Duisburg: Von Grün ist noch keine Rede

Duisburg : Von Grün ist noch keine Rede

Im Duisburger Norden wird Platz für einen Wall geschaffen, der die Wohnbebauung von der Industrie trennt. Doch die Arbeiten laufen so langsam, dass Fördergelder in Gefahr sind.

Im Herbst kommenden Jahres soll eigentlich die Bahn frei sein für die Landschaftsgestalter, die auf dem Grund und Boden der bis dahin abgerissenen Häuser in Marxloh und Bruckhausen eine attraktive Grünzone anlegen. Der Wall wird Naherholungsgebiet und Schutzwall zur Industrie zugleich sein. Doch wer sich heute umschaut, wird feststellen, dass dafür noch lange nicht die Basis bereitet ist. Denn in beiden Stadtteilen stehen noch jede Menge Häuser, die eigentlich schon längst dem Erdboden gleichgemacht sein sollten.

Das ganze Verfahren ist in der Abwicklung offenbar sehr viel komplizierter, als anfangs angenommen. Denn zunächst muss die Stadt die benötigten Grundstücke erst einmal besitzen. Der Ankauf aber gestaltet sich schwierig. Wie berichtet weigern sich etliche Eigentümer nach wie vor, zu gehen. Andere verhandeln noch immer über besser Preise und Konditionen. In Marxloh sind bereits leer geräumte Häuser gerade erst von der Stadt "beschlagnahmt" worden, um sie übergangsweise Asylbewerbern zur Verfügung zu stellen, die für den Jahresanfang angekündigt sind und dann voraussichtlich in so großer Zahl kommen werden, dass die Plätze in den vorhandenen Unterkünften nicht ausreichen werden. Sie werden mindestens für ein halbes Jahr dort bleiben, bis die Unterkünfte am Masurensee stehen.

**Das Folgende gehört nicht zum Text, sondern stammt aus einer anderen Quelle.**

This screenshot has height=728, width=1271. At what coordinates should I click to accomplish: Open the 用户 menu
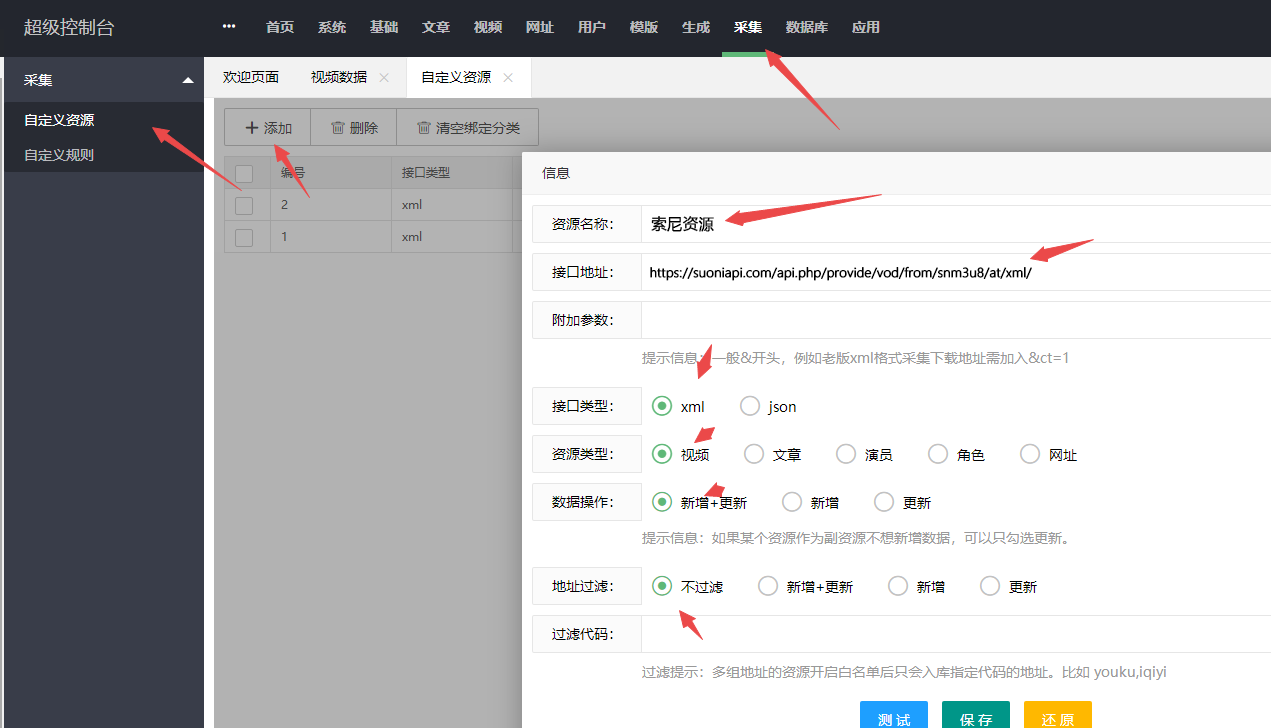(591, 27)
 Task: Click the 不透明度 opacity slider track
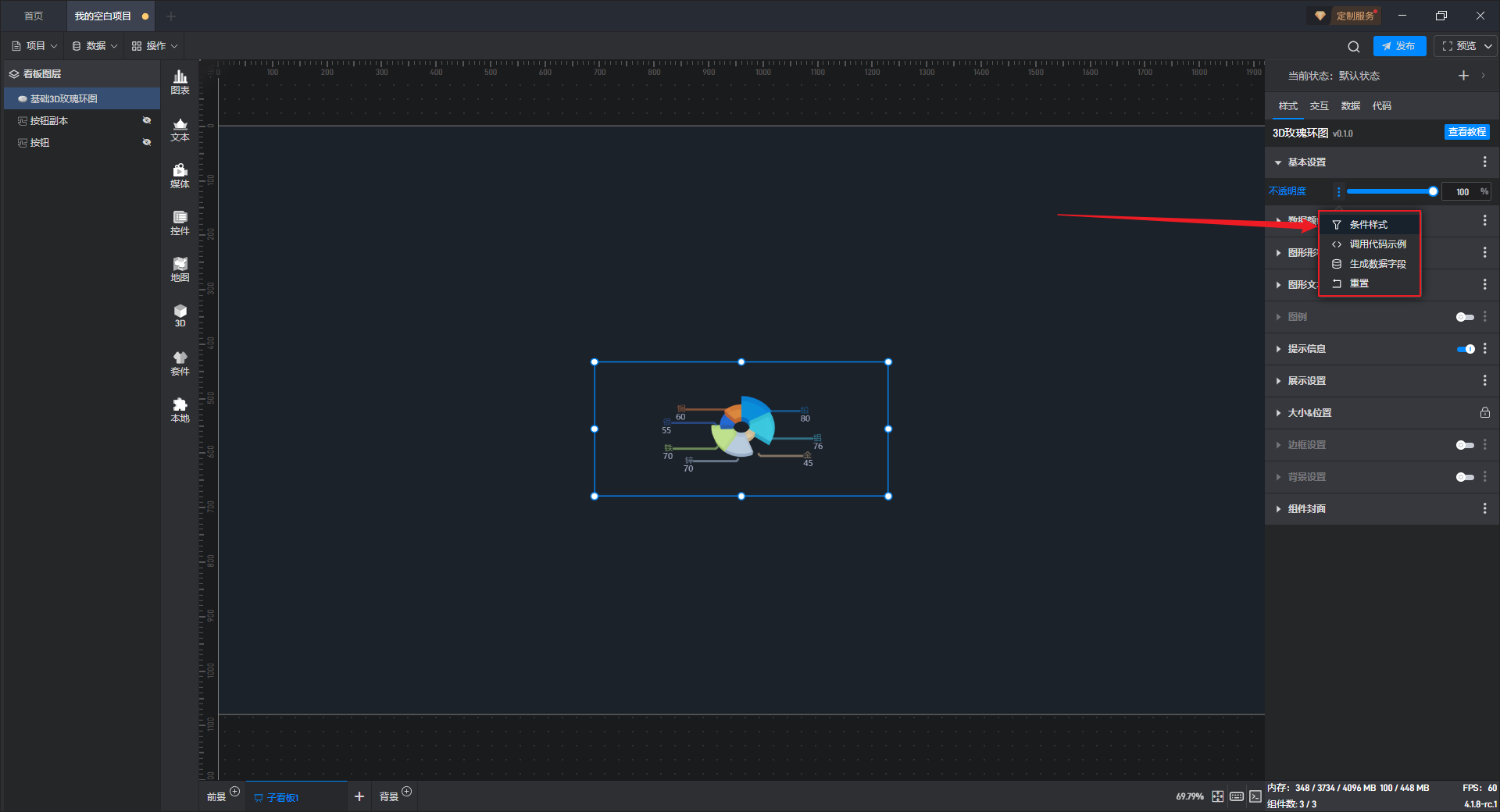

Ob das Grün nun heute oder morgen kommt, wäre kein Problem, wenn nicht Fristen eingehalten werden müssten. Weil der Bau des "Grüngürtel-Nord" nicht ausschließlich mit Geld von Thyssen und der Stadt bezahlt wird, sondern von der EU und vom Land gefördert wird, ist das Zeitfenster für die Realisierung nicht sehr groß. Für den Grüngürtel müssen bis zum Sommer 2015 alle Bauarbeiten beendet und abgerechnet sein. Die letzten Nachweise will die Bezirksregierung bereits ein halbes Jahr vorher vorliegen haben. Sechs Monate werden dafür kalkuliert, stadtintern alle Rechnung zu prüfen und zu begleichen. Daraus ergibt sich, dass die eigentlichen Bauarbeiten bereits in 24 Monaten abgeschlossen sein müssen.

Ein sehr ehrgeiziges Ziel. Die Bezirksregierung in Düsseldorf hat der Stadtverwaltung bereits mitgeteilt, dass allein in diesem Jahr rund 700 000 Euro nicht abgerufene Zuwendungen verfallen werden. Bislang fehlt bei diesem Vorhaben ein Bauzeitenplan für das Gesamtprojekt. Er gäbe einen deutlichen Überblick, welche Maßnahmen bis zu welchem Zeitpunkt erledigt sein müssen, um im Plan zu bleiben. Die Entwicklungsgesellschaft Duisburg (EG DU), die bei dem Projekt den Hut auf hat, tut zwar ihr bestes, ist aber personell so dünn ausgestattet, dass sie auf Verzögerungen kaum reagieren kann.

Damit sich nicht auf die wichtigsten Fördertöpfe ein Deckel senkt, muss jetzt dafür Sorge getragen werden, dass das geplante Landschaftsbauwerk, der Grünwall, bis Anfang 2015 fertiggestellt ist, fordert das Rechnungsprüfungsamt. All die Maßnahmen, die aus der Spende von Thyssen finanziert werden, könnten auch noch im Anschluss abgewickelt werden.